:: EXTRACTED INFORMATION ::
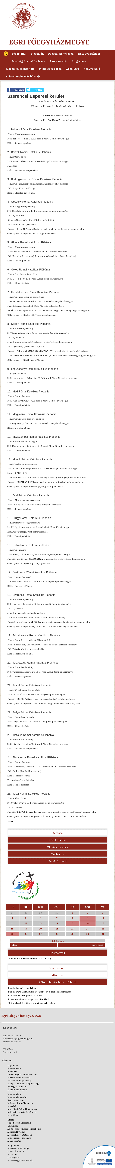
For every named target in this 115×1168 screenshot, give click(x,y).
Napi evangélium (89, 53)
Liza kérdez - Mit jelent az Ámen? (25, 995)
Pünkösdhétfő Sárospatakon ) (30, 958)
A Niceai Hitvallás (16, 1131)
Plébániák (37, 53)
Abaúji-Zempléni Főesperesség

:: STATED PROBLEM ::
Reproduce every line of the entries above verbatim, omitting the pictures.

:: RESULT BELOW ::
For every named target in this 115×1168 screenshot, give click(x,y).
Napi evangélium (89, 53)
Liza kérdez - Mit jelent az Ámen? (25, 995)
Pünkösdhétfő Sárospatakon ) (30, 958)
A Niceai Hitvallás (16, 1131)
Plébániák (37, 53)
Abaúji-Zempléni Főesperesség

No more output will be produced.